While students have learned much about U.S. History from Mr. Rustigian throughout his time here at Classical, when asked what advice he wanted to give students before leaving, it was “You have to at least state your opinion.” In our nearly hour and a half long conservation, this theme recurred consistently. “Speak truth to power,” he says. “You have to make a personal investment or institutions will go haywire.” He added, “It would be pretty sad not to be able to challenge ideas. Exploring things and taking them apart is not always comfortable.” Beyond the sarcastic jokes, the Simpsons poster, and even simply the facts about history that we were learning, this theme of resistance was prevalent throughout Mr. Rustigian’s class. Mr. DiRissio calls this aspect of Mr. Rustigian’s teaching “invaluable.” In many ways the philosophy that Mr. Rustigian imparted upon his students can be summed up in a single quote that he had hanging on his wall:
“There’s a time when the operation of the machine becomes so odious, makes you so sick at heart, that you can’t take part! You can’t even passively take part! And you’ve got to put your bodies upon the gears and upon the wheels … upon the levers, upon all the apparatus, and you’ve got to make it stop! And you’ve got to indicate to the people who run it, to the people who own it, that unless you’re free, the machine will be prevented from working at all!” - Mario Savio 1964
When asked about his future plans, Mr. Rustigian says, in his typical humorous fashion, “I’m definitely working around my house and yard. It needs a lot of work. I’m pretty sure it won’t be 10 or 15 years of cutting the grass, though.” However, it is at Classical that his presence will be missed. Though he has been out of the building for a year teaching on the Virtual Learning Academy, his years as a teacher, and so much more, have had a profound impact on his students and colleagues. There are the bits of remembered lessons. “Mr. Rustigian’s lesson on political ideologies using the analogy of people selling cows is one that I still refer to today,” says Adira Altman, Class of 2021. And there are the more general life lessons. “He taught me how to work harder and smarter on things that are important to me,” says Mary Breen, Class of 2018. No matter what kind of example people gave, it was clear that to both students and teachers Mr. Rustigian was a memorable part of their experience at Classical. “I’m sorry to see him retire,” says Mr. Macksoud. “He was a man for all seasons. He doesn’t change with the weather. He is true to himself. He is one of the most constant characters in terms of personalities,” says Mrs. LeClerc. “I shall miss him,” says Mr. DiRssio. “He has been a teacher, a mentor figure, a colleague, a friend, and in a lot of ways a father-figure,” says Mr. Caccia.
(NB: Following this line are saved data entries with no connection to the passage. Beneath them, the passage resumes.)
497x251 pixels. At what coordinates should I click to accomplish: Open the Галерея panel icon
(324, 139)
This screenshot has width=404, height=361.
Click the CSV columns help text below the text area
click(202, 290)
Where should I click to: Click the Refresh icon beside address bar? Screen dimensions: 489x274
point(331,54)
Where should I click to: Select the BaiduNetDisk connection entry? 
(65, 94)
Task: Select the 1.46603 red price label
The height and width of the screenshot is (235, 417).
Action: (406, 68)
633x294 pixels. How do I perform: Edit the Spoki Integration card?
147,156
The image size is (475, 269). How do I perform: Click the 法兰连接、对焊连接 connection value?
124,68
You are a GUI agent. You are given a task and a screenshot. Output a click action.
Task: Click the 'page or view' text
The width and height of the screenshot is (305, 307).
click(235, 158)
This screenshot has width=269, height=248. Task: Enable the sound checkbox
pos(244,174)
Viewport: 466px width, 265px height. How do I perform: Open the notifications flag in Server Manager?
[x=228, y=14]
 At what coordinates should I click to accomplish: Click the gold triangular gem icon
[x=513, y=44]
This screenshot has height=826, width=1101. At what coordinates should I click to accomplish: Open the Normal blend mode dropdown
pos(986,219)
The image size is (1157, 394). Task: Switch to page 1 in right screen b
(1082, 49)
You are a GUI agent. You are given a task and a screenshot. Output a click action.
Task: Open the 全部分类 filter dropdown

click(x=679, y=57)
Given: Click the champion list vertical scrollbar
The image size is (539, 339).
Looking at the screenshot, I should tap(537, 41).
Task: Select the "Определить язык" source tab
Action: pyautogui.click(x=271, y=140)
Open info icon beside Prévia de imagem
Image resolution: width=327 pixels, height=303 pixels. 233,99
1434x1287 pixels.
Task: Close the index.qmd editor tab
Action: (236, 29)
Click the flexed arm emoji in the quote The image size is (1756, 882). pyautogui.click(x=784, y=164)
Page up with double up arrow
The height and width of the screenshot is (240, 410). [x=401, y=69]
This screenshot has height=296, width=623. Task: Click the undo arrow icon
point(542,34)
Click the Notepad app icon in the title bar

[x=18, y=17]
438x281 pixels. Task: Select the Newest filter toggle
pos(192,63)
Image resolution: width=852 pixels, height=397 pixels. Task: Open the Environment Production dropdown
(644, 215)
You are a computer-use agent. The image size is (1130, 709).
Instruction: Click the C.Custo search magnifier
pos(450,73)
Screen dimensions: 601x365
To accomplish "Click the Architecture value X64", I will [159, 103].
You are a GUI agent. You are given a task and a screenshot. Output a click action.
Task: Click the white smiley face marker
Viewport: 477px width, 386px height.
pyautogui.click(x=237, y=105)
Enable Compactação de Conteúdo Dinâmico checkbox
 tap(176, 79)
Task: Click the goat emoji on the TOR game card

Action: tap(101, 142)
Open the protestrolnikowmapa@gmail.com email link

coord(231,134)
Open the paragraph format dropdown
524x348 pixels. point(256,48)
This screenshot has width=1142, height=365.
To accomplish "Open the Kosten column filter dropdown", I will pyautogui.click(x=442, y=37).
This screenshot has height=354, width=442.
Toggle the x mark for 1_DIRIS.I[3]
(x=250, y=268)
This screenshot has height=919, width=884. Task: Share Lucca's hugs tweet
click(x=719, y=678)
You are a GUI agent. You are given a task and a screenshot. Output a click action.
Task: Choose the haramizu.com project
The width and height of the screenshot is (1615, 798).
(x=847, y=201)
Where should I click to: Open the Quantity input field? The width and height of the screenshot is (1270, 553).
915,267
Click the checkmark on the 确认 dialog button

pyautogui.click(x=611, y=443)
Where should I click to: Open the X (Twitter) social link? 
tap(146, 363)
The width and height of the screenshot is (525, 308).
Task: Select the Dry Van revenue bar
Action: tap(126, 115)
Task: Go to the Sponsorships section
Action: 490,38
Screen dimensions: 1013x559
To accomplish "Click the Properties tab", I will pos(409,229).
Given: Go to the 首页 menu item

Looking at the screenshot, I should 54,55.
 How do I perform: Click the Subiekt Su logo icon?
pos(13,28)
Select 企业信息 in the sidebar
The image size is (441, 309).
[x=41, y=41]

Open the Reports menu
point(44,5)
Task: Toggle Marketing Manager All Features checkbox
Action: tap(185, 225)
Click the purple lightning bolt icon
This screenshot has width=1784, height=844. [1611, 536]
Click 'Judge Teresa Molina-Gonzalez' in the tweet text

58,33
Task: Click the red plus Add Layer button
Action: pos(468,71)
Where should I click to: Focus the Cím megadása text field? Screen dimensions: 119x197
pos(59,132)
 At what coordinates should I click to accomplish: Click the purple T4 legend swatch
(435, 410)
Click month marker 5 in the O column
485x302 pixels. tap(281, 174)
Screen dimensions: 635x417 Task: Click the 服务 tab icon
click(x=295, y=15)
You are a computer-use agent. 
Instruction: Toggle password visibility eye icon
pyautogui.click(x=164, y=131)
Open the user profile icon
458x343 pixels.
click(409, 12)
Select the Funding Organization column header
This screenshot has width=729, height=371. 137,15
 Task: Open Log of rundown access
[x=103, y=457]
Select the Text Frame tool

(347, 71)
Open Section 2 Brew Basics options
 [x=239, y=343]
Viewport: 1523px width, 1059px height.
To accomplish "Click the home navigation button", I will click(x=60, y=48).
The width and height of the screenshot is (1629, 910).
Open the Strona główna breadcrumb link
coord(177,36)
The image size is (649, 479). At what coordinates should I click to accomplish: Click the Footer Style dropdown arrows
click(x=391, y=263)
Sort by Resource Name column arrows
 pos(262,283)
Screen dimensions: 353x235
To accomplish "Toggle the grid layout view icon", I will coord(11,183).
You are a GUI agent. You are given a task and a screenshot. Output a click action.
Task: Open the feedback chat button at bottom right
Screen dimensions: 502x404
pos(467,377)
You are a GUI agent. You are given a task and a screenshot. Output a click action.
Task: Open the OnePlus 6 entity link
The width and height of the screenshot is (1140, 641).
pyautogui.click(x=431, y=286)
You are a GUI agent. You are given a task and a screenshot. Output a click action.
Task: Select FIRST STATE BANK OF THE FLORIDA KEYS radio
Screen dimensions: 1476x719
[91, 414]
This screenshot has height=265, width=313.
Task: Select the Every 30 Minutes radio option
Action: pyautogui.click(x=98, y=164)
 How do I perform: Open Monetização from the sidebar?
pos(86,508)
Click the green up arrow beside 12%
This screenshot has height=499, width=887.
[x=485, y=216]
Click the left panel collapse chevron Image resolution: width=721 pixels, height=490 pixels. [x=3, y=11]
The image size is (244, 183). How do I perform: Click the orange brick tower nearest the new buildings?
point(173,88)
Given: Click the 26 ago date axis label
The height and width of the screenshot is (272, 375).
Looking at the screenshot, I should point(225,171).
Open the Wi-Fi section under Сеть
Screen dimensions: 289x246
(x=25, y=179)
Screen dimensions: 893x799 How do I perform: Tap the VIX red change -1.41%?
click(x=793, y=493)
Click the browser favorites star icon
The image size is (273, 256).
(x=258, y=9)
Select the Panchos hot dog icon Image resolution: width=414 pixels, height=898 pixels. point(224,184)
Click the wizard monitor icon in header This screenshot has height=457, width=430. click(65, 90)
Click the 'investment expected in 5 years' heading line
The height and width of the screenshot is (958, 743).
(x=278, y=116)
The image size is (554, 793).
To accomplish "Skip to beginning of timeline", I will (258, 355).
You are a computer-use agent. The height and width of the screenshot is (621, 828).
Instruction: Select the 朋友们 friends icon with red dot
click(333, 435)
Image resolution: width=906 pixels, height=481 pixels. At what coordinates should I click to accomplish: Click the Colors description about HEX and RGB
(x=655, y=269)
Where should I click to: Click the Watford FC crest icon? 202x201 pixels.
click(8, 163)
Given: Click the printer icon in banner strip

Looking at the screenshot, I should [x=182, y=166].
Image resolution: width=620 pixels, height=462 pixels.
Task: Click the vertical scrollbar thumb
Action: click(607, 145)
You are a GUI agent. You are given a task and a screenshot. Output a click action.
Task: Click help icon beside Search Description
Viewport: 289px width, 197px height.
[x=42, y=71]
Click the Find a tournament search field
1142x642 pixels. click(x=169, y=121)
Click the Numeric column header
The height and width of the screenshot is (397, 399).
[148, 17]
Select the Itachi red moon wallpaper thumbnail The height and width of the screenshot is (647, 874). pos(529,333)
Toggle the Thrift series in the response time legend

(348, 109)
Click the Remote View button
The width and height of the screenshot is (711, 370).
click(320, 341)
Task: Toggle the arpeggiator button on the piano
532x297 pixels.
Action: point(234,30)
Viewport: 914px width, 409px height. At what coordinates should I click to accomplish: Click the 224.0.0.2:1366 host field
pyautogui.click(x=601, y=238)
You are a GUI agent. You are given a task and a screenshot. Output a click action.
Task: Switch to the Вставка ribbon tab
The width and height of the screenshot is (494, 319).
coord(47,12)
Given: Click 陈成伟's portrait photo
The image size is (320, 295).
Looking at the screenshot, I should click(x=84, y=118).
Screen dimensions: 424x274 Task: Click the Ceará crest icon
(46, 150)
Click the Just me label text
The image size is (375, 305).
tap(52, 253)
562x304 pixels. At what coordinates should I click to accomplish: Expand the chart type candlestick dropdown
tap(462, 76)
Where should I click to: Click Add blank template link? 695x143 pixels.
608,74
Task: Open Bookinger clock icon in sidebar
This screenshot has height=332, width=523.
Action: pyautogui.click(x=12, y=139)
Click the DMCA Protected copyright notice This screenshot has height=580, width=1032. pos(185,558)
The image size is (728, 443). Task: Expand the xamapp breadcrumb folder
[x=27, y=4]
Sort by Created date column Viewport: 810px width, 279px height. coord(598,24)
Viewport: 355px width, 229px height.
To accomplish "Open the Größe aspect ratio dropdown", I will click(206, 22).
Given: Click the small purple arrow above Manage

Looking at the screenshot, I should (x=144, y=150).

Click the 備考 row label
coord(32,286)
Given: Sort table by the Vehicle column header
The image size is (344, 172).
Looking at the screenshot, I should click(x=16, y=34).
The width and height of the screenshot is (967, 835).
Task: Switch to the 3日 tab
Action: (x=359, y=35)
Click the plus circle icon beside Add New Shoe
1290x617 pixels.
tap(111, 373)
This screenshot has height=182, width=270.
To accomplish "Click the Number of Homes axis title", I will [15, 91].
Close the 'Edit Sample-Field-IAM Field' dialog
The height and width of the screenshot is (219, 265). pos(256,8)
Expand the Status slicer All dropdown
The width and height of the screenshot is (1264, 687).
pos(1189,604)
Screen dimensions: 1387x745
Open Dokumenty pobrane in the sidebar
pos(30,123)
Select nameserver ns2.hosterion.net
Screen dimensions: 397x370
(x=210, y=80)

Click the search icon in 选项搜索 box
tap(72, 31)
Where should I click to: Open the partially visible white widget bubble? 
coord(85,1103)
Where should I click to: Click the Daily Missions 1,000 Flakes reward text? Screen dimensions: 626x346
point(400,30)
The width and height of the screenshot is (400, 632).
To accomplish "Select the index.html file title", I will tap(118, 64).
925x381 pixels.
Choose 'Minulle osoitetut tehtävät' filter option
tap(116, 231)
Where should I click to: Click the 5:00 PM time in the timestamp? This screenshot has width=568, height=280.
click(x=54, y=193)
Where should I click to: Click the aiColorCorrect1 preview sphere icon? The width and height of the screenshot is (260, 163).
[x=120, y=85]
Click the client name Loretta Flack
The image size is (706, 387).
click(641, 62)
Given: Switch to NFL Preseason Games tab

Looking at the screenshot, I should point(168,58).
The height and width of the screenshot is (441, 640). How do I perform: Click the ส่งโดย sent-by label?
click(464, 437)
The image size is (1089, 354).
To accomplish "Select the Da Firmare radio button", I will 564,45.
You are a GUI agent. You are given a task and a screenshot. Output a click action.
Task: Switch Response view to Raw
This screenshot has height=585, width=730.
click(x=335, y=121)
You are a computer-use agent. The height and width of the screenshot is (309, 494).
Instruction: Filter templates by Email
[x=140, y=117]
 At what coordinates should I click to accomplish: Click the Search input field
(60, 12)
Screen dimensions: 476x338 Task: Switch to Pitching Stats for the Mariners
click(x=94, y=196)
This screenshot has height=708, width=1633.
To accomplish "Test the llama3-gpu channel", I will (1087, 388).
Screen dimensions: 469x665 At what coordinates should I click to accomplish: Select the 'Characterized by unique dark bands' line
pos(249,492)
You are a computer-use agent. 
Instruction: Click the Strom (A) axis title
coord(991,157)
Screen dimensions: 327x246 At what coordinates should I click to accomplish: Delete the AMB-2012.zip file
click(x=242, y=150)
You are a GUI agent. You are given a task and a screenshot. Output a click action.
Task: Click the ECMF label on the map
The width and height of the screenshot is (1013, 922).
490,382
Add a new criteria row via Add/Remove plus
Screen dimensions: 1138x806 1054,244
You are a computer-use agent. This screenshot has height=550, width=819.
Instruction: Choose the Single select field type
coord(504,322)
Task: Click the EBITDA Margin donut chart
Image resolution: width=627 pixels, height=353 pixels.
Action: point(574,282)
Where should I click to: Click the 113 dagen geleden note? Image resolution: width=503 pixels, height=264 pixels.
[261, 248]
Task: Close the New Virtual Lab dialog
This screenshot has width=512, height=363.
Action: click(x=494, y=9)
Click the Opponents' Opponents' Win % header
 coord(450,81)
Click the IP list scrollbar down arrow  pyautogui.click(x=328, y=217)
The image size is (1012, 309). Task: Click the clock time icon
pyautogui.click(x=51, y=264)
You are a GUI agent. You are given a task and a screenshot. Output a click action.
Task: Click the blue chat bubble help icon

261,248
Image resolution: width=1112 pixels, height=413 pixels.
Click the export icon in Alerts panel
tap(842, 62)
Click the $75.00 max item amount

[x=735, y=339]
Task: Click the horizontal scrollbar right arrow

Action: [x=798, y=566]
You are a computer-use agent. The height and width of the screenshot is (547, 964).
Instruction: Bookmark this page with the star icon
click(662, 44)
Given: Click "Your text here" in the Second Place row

Without Rustigian’s dry humor, his deep knowledge of history, his love of the Simpsons, and, above all, his strong moral compass, Classical will be a dramatically different place. As he leaves, we must thank him for his ceaseless dedication to his work and those around him and wish him well during retirement. From all of Classical, thank you for the past 25 years, Mr. Rustigian, and good luck!